On a Saturday night in 2016, Kalkman bought a 1997 Bluebird School Bus. (In other words, a traditional yellow school bus that my kids called a cheese wagon.) The bus had been modified to open at the rear to accommodate a vehicle. Bench seating and a kitchen table had been installed. Kalkman intended to use the bus in a similar fashion as the Ford E350 and for personal use to transport a race car. Kalkman believed that he had 14 days to add the bus to his commercial policy.

A PK Construction employee used the bus on Sunday, the day after Kalkman bought it; that employee had friends with him; he had an accident; injury claims from the passengers ensued.

On Monday, the first business day following acquisition, Kalkman notified his broker of the acquisition of the bus on Saturday and the accident on Sunday. Aviva took the position that the bus was not a vehicle that would have covered as it was materially different from the other vehicles that they covered under the fleet policy; that it is not a “newly acquired vehicle” under the policy wording and therefore there was no obligation to defend the passenger claims.

The policy language in issue read:

a “newly acquired automobile” which is an automobile, ownership of which is acquired by the insured and, within fourteen days following the date of its delivery to him, notified to the insurer in respect of which the insured has no other valid insurance, if either it replaces an automobile described in the application or the Insurer insures (in respect of the section or subsection of the Insuring Agreements under which claim is made) all automobiles owned by the insured at such delivery date and in respect of which the insured pays any additional premium required; provide however, that insurance hereunder shall not apply if the insured is engaged in the business of selling automobiles;

The issue of whether there was a change material to the risk vitiating coverage was dismissed by the Court of Appeal on the basis that the addition of the vehicle was notified the first business day after acquisition.

As the insured did notify within 14 days; Aviva did insure all other vehicles owned by PK Construction; PK Construction does not sell vehicles; the sole remaining question was whether the modified school bus was “an automobile”. Aviva argued that this wording was founded on an expectation that vehicles that are fundamentally different from those covered under the fleet policy would not qualify for this coverage.
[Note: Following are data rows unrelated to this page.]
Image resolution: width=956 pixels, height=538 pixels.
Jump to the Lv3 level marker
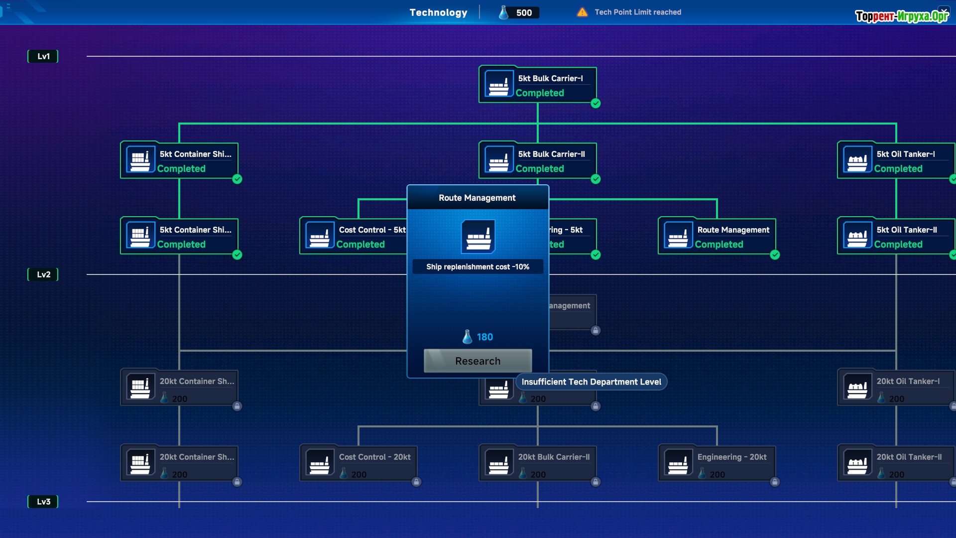43,502
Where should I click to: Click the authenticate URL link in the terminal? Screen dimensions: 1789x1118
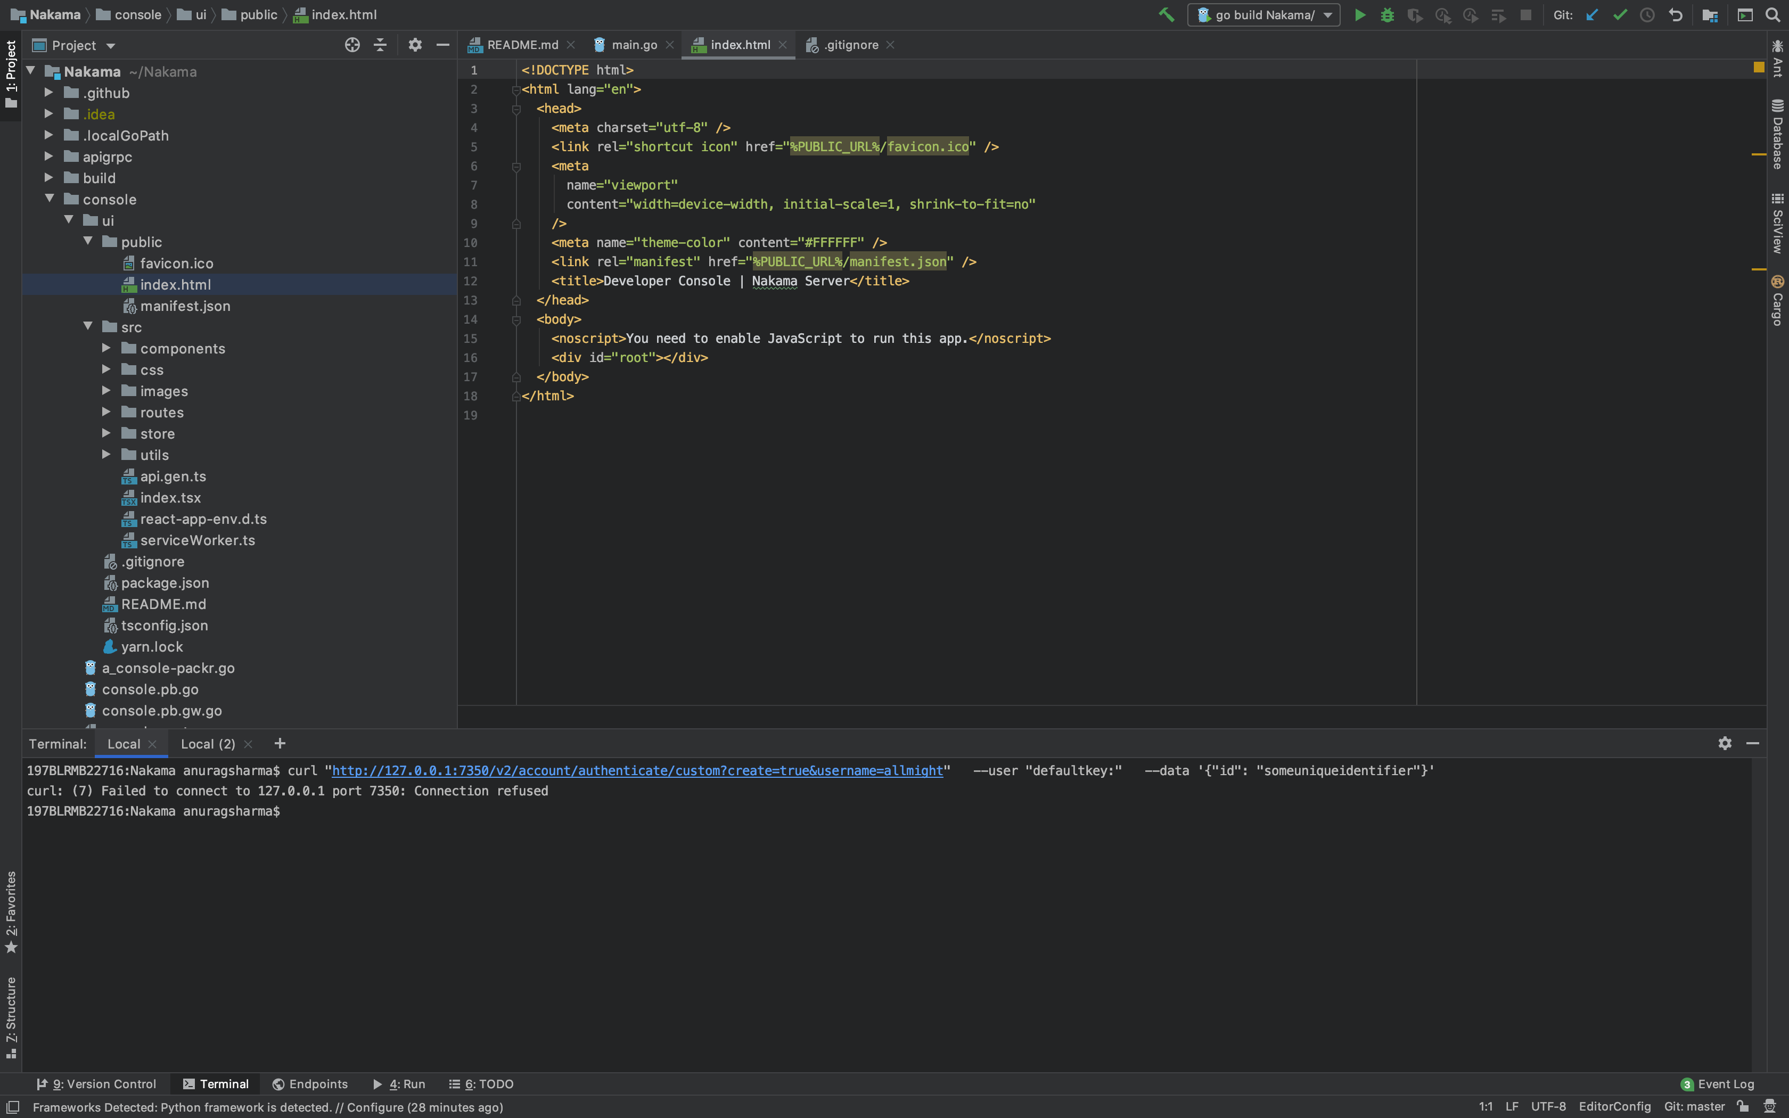(x=636, y=770)
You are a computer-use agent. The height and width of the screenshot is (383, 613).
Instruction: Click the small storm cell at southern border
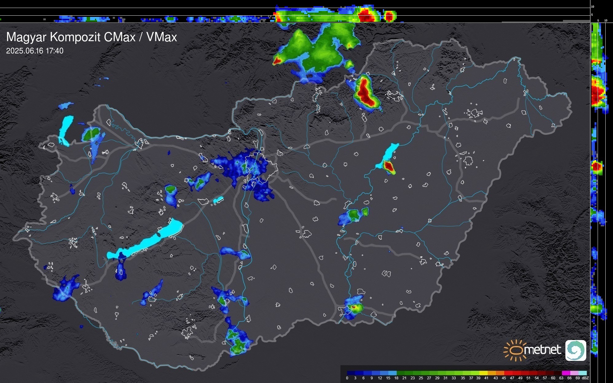tap(354, 307)
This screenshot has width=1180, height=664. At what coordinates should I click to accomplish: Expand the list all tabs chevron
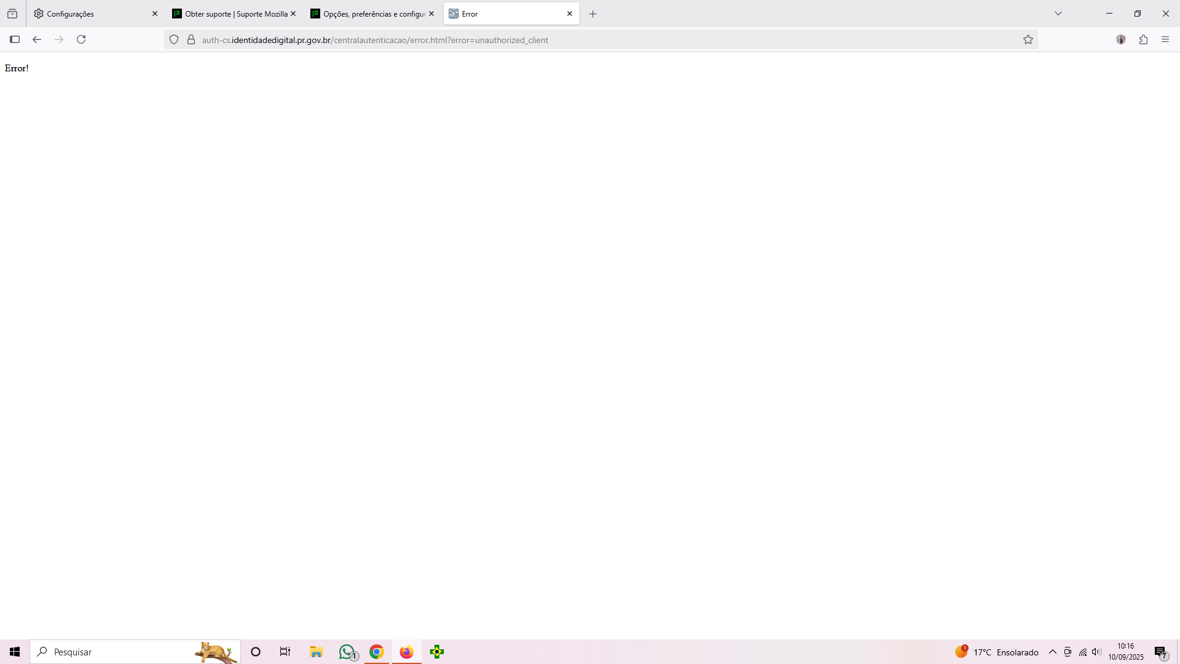coord(1058,14)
After considering the reasonable expectations principles; principles of policy interpretation; Aviva’s argument was dismissed. The self-propelled, yellow, modified, school bus qualifies as “an automobile” within the definition found in the Nova Scotia Insurance Act:

“automobile” includes a trolley bus and a self-propelled vehicle, and the trailers, accessories, and equipment of any of them but does not include railway rolling stock that runs on rails, or watercraft, or aircraft of any kind;

Accordingly, the Court held:

As for the appellant’s concern about risk, when an additional vehicle is acquired, there will usually be additional risk for the insurer because of the potential for it to be on the road at the same time as the other vehicles.  Yet the standard form insurance policy clearly contemplates an insured’s ability to acquire an additional automobile, and for at least 14 days, enjoy insurance coverage, provided the insured is not in the business of selling automobiles and all of the insured’s vehicles are already insured with the same provider … Once notified, the insurer has an opportunity to assess the additional risk, if any, and charge additional premiums in order to maintain the insured’s coverage. 

On that basis, Aviva was compelled to accept coverage and defend the injury claims.

In reaching this conclusion, the Nova Scotia Court of Appeal declined to interpret the policy according to Aviva’s expectations. The wording was clear and unambiguous and therefore there was no need to look to the reasonable expectations of the parties.